▶ What you will do:
- A) In the article on Daniel Frey's appointment as faculty director of MIT D-Lab, how many D-Lab projects has Frey supervised or co-supervised?
- B) Carry on the article about Daniel Frey becoming faculty director of MIT D-Lab, starting after its final paragraph.

▶ Selected excerpt:

Professor of mechanical engineering brings a long association with D-Lab and a commitment to design for the developing world.
Professor J. Kim Vandiver, MIT dean for undergraduate research, has appointed Professor Daniel Frey of the Department of Mechanical Engineering the new faculty director of the MIT D-Lab. Vandiver has functioned in that role since its earliest days and says, “I am delighted to have Dan Frey take on this important leadership role in D-Lab at an exciting time. He combines a deep interest in design with a desire to strengthen research, which will have positive impact in the developing world.”
Frey will work closely with D-Lab leadership and staff to advance the program's mission, values, ideals, and culture. Says D-Lab founder Amy Smith, “I’ve had the pleasure of teaching with Dan and am excited that he will be joining us in this capacity. Dan and his approach to systems thinking will be a valuable asset for D-Lab as we move forward with our strategic plan.”
“I think D-Lab is a really important organization — for the communities it serves, for students, for MIT,” Frey says. “When this role cropped up, it seemed like a great opportunity.”
Frey is no stranger to D-Lab. “Dan has been a supporter of D-Lab since the early days,” says Smith. In fact, over the years, Frey has supervised or co-supervised 10 projects at D-Lab and has formed strong working relationships with the D-Lab research and program staff.
With Frey’s help, D-Lab expects to further develop its research program and deepen its scholarship while maintaining a focus on practical impact, genuine connection with communities, and respect for the creative capacity of people living in poverty. D-Lab’s current research and program portfolio includes biomass fuel and cookstoves, off-grid energy, mobile technology, local innovation, agricultural needs assessment, and developing world mobility.
“I really hope that a lot of my contributions are down in the trenches of projects,” Frey. says “My research concerns the planning of experiments and analysis of data, especially when the goal of the experiments is to inform mechanical design. I foresee lots of chances to partner with D-Lab teams and help them get more out of their experiments.”
A big part of Frey’s job is working with students on products intended for the developing world. “One example is a vaccine cooler design,” says Frey. “A remarkably large fraction of vaccines is damaged somewhere along the way as they travel through the cold chain. It turns out temperatures that are too low are a principal culprit rather than temperatures that are too warm,” he explains. “We had an idea — ‘we’ being me and Prithvi Sundar, a mechanical engineering graduate student at the time — to change the configuration of a cooler, to change the arrangement of phase change material, insulation, and vaccines to avoid such problems across a much broader range of conditions.”
Another project Frey is working on is Surgibox, a project that began its development at D-Lab in 2011 when Debbie Lin Teodorescu brought the then nascent idea to D-Lab staff and researchers. Dan says, “I just made an offer — and it was accepted I’m happy to say — for a research assistant to join the Surgibox effort. The idea is to make surgeries safer when they have to be done in austere settings by maintaining more nearly aseptic conditions around the surgical site for the most common abdominal and thoracic procedures.”

▶ Supplied information:
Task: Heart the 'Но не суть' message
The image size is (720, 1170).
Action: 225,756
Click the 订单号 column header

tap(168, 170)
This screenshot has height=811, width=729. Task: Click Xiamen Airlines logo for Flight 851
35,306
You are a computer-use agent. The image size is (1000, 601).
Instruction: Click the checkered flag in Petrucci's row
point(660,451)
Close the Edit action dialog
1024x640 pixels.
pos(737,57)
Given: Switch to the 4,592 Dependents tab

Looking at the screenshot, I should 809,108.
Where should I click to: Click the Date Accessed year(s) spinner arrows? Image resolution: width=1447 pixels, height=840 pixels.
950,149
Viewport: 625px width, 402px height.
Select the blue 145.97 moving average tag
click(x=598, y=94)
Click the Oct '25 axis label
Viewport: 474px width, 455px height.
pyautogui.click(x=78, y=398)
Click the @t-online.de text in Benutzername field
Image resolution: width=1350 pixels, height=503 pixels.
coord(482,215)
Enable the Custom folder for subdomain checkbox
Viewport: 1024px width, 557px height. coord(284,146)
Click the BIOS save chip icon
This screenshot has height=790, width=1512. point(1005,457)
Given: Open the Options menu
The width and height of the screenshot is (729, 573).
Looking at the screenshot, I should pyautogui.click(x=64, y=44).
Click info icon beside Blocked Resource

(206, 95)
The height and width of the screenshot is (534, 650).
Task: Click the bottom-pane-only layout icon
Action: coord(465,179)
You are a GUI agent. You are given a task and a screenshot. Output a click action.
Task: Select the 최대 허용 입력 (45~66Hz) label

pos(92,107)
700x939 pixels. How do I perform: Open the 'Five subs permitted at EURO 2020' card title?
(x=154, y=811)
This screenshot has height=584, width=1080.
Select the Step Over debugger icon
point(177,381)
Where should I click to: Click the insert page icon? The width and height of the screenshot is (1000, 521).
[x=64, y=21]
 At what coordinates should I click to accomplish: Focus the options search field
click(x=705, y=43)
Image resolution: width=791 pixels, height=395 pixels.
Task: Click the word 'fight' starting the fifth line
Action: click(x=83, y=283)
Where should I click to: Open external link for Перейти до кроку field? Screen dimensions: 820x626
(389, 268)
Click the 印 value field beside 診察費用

▶ Numbered responses:
- A) Frey has supervised or co-supervised 10 projects at D-Lab.

- B)
In addition to bringing his considerable experience in research and engineering, in teaching, and project supervision, Frey will play a key role in coordinating D-Lab’s activities with other parts of the Institute by promoting faculty engagement in D-Lab courses, programs, and research and strengthening D-Lab’s alignment and collaboration with programs throughout MIT.
Some of those connections and engagements are already in place. In Frey’s role as co-director of experimental design research in the SUTD-MIT International Design Center (IDC), he is helping to implement experimental designs in the field and also learn from those experiences to improve the methods for planning experiments. Much of the field work has been done in association with the IDC’s Developing World track which, according to the program website, “aims to significantly improve conditions in the developing world by working with partners in developing countries.”
Frey also serves as faculty advisor for the Comprehensive Initiative on Technology Evaluation (CITE), a consortium of six MIT partners established in 2012 by a multimillion-dollar award from USAID. CITE is led by the Department of Urban Studies and Planning and includes D-Lab, Center for Transportation and Logistics, the Priscilla King Gray Public Service Center, and the Sociotechnical Systems Research Center.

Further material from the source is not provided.